Re: [PATCH v4 5/6] mtd: rawnand: micron: support 8/512 on-die ECC

From: Boris Brezillon
Date: Thu Jun 21 2018 - 07:16:46 EST


On Thu, 21 Jun 2018 22:33:27 +1200
Chris Packham <chris.packham@xxxxxxxxxxxxxxxxxxx> wrote:

> Micron MT29F1G08ABAFAWP-ITE:F supports an on-die ECC with 8 bits
> per 512 bytes. Add support for this combination.
>
> Signed-off-by: Chris Packham <chris.packham@xxxxxxxxxxxxxxxxxxx>
> ---
> Changes in v2:
> - New
> Changes in v3:
> - Handle reporting of corrected errors that don't require a rewrite, expand
> comment for the ECC status bits.
> Changes in v4:
> - Use a switch statement for handling ECC status
> - Update ecc_stats.corrected
>
> drivers/mtd/nand/raw/nand_micron.c | 68 ++++++++++++++++++++----------
> 1 file changed, 46 insertions(+), 22 deletions(-)
>
> diff --git a/drivers/mtd/nand/raw/nand_micron.c b/drivers/mtd/nand/raw/nand_micron.c
> index d30bd4df9b12..f1ecd4986b50 100644
> --- a/drivers/mtd/nand/raw/nand_micron.c
> +++ b/drivers/mtd/nand/raw/nand_micron.c
> @@ -18,10 +18,28 @@
> #include <linux/mtd/rawnand.h>
>
> /*
> - * Special Micron status bit that indicates when the block has been
> - * corrected by on-die ECC and should be rewritten
> + * Special Micron status bit 3 indicates that the block has been
> + * corrected by on-die ECC and should be rewritten.

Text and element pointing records

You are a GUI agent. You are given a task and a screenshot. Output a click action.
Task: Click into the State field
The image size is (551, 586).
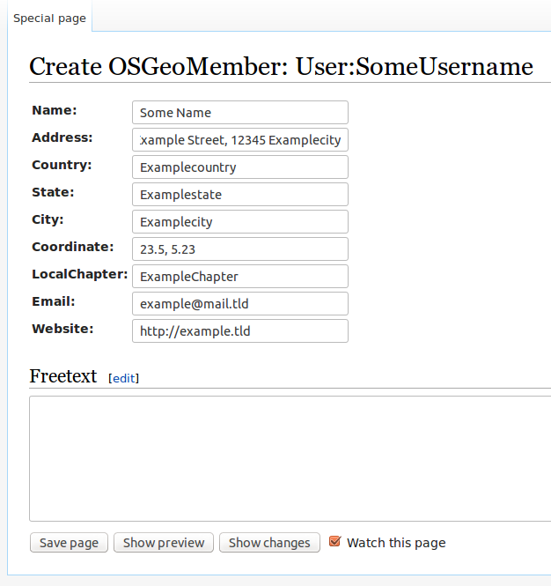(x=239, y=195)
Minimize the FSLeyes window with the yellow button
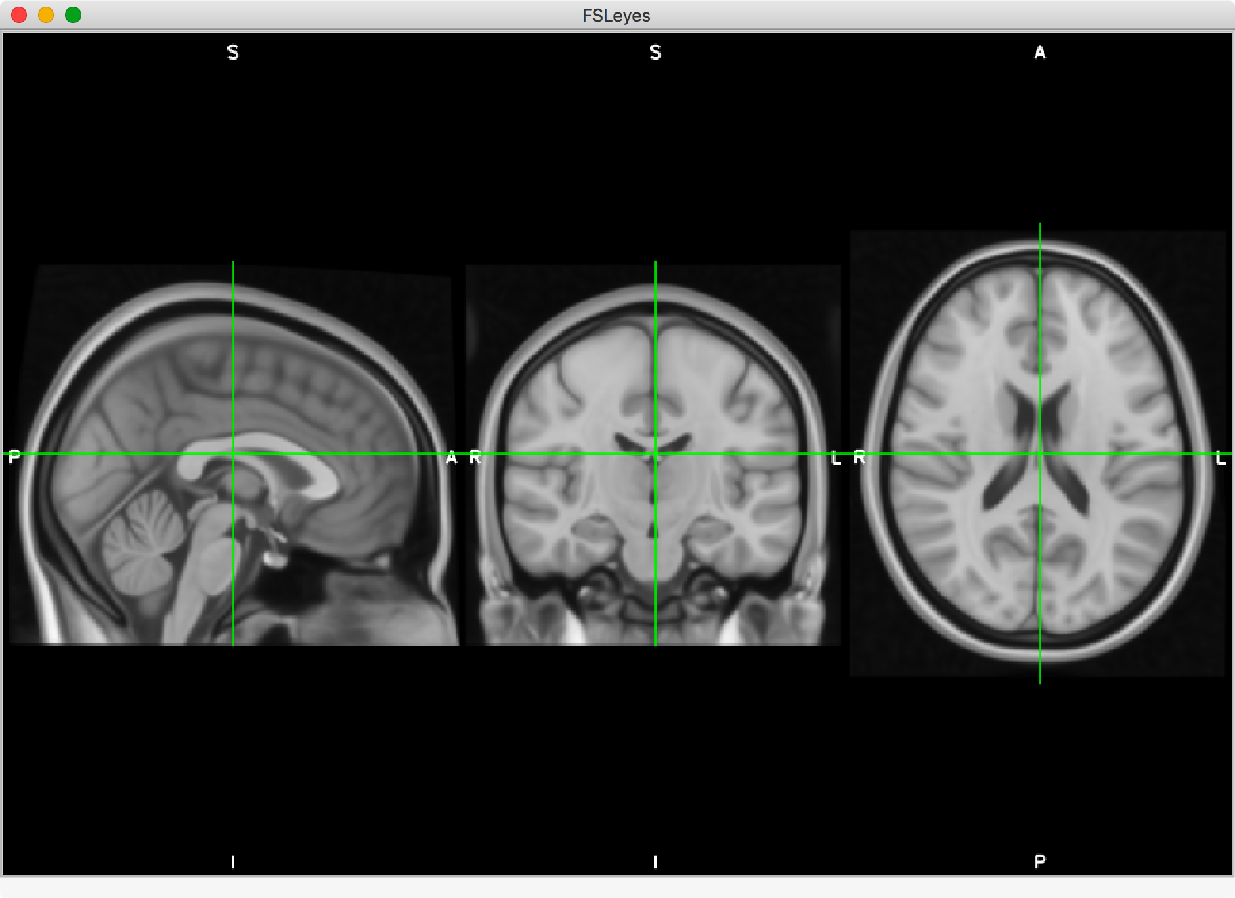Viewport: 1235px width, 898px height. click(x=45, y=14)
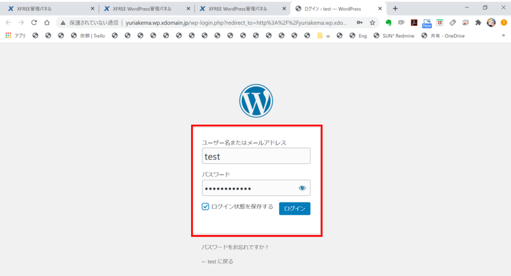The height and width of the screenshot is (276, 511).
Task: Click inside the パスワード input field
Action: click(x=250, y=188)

--- Your tasks ---
[a] Write out the part of the Micron on-die ECC patch thread that begins at the words "Re: [PATCH v4" and stops after "for this combination.".
[b] List every changelog entry given under the "Changes in" headings of the Micron on-die ECC patch thread.

--- Exercise responses ---
[a]
Re: [PATCH v4 5/6] mtd: rawnand: micron: support 8/512 on-die ECC

From: Boris Brezillon
Date: Thu Jun 21 2018 - 07:16:46 EST


On Thu, 21 Jun 2018 22:33:27 +1200
Chris Packham <chris.packham@xxxxxxxxxxxxxxxxxxx> wrote:

> Micron MT29F1G08ABAFAWP-ITE:F supports an on-die ECC with 8 bits
> per 512 bytes. Add support for this combination.

[b]
- New (v2)
- Handle reporting of corrected errors that don't require a rewrite, expand comment for the ECC status bits. (v3)
- Use a switch statement for handling ECC status (v4)
- Update ecc_stats.corrected (v4)